7. Anna Karenina, de Tolstoi
Todas las familias dichosas se parecen, pero las infelices lo son cada una a su manera.
Y cuáles no son infelices, se preguntaría Tolstoi a lo largo de Anna Karenina, no su novela cumbre, sí una de las más trepidantes. Lo sería la de Karenina, sin duda, una mujer presa de amores indebidos entre la alta nobleza rusa, tiempo antes de la caída de la monarquía y del desmoronamiento del mundo antiguo. El universo que tan certeramente retrató Tolstoi y que aquí se disfraza de relato de costumbres, usos y romances.
8. El camino, de Delibes
Las cosas podían haber sucedido de cualquier otra manera y, sin embargo, sucedieron así.

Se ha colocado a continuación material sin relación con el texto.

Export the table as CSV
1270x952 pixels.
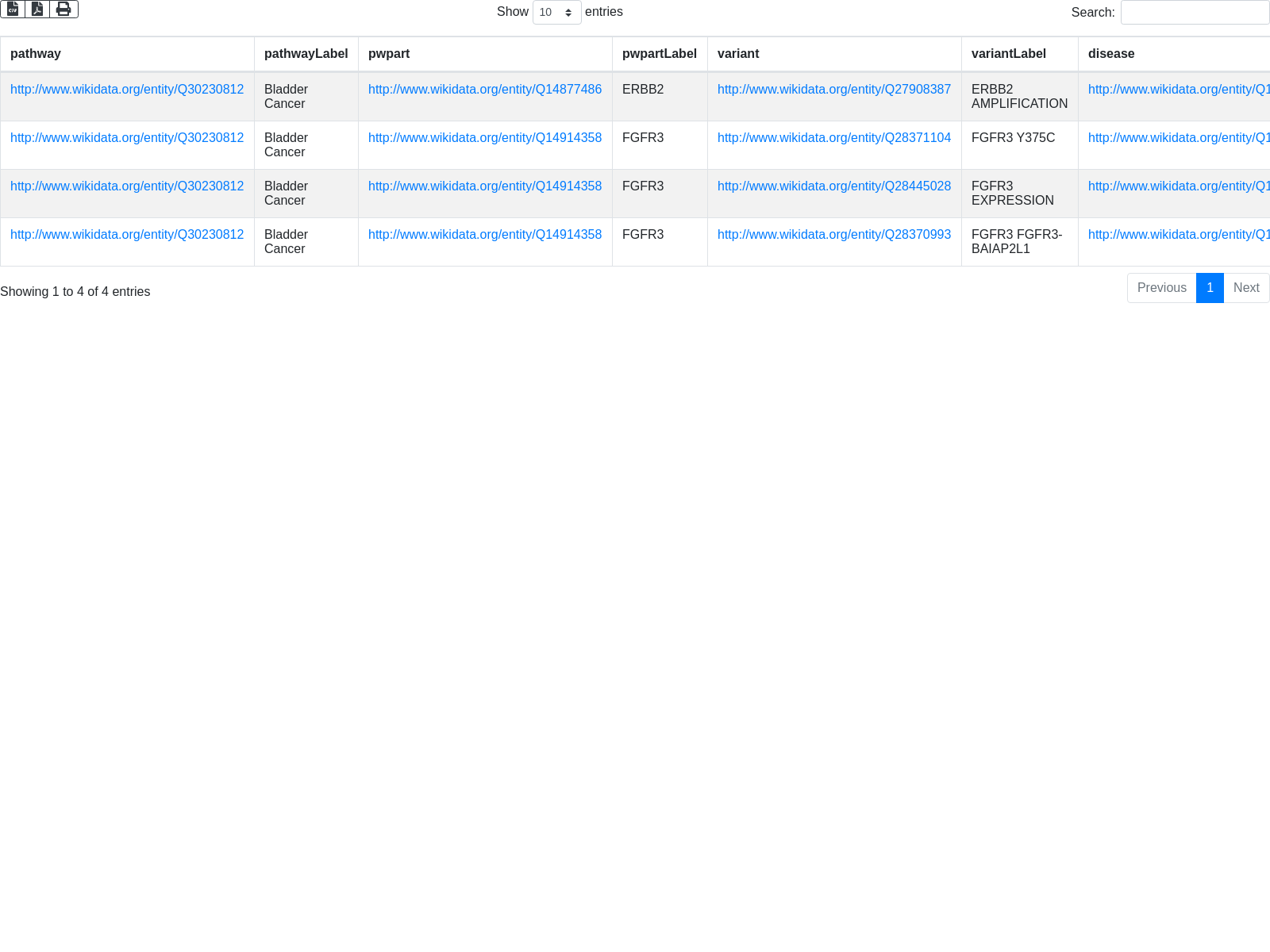13,9
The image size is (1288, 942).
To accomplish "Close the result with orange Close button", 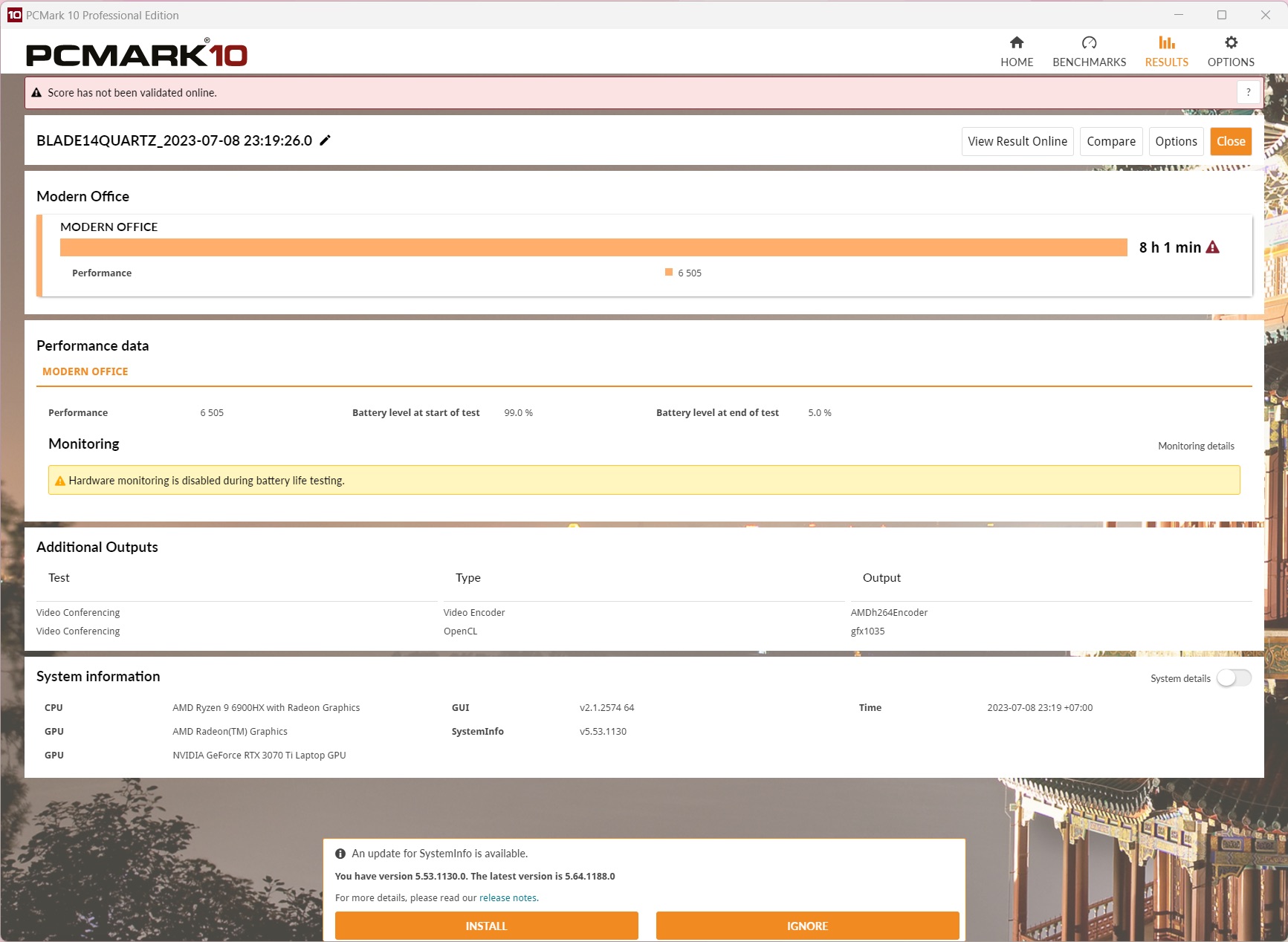I will pos(1230,141).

Lo fantástico del inicio de la tercera novela de Miguel Delibes, El camino, es que podría aparecer en la primera línea de cualquier obra de narrativa del mundo. Sin embargo, sólo él la escribió: condensación de la novela, conjunto de hechos que derivan en una serie de consecuencias, Delibes advierte sobre el mundo desgarrado de posguerra que se dispone a relatar. Fue así, pero nada impidió que fuera de otro modo.
9. Asfixia, de Palahniuk
Si vas a leer esto, no te preocupes. Al cabo de un par de páginas ya no querrás estar aquí. Así que olvídalo. Aléjate. Lárgate mientras sigas entero. Sálvate. Seguro que hay algo mejor en la televisión. O, ya que tienes tanto tiempo libre, a lo mejor puedes hacer un cursillo nocturno. Hazte médico. Puedes hacer algo útil con tu vida. Llévate a ti mismo a cenar. Tíñete el pelo. No te vas a volver más joven. Al principio lo que se cuenta aquí te va a cabrear. Luego se volverá cada vez peor.

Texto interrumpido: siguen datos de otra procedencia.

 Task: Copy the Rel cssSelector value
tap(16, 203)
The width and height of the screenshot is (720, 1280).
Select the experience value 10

No es habitual que un libro te invite a dejar de leerlo en la primera línea. Palahniuk lo hizo en Asfixia, en un posterior relato sobre la vida extravagante, excéntrica y satirizada de Víctor Mancini, y por ello merece aparecer aquí.
10. El aleph, de Borges
La candente mañana de febrero en que Beatriz Viterbo murió, después de una imperiosa agonía que no se rebajó un solo instante ni al sentimentalismo ni al miedo, noté que las carteleras de fierro de la Plaza Constitución habían renovado no sé qué aviso de cigarrillos rubios; el hecho me dolió, pues comprendí que el incesante y vasto universo ya se apartaba de ella y que ese cambio era el primero de una serie infinita.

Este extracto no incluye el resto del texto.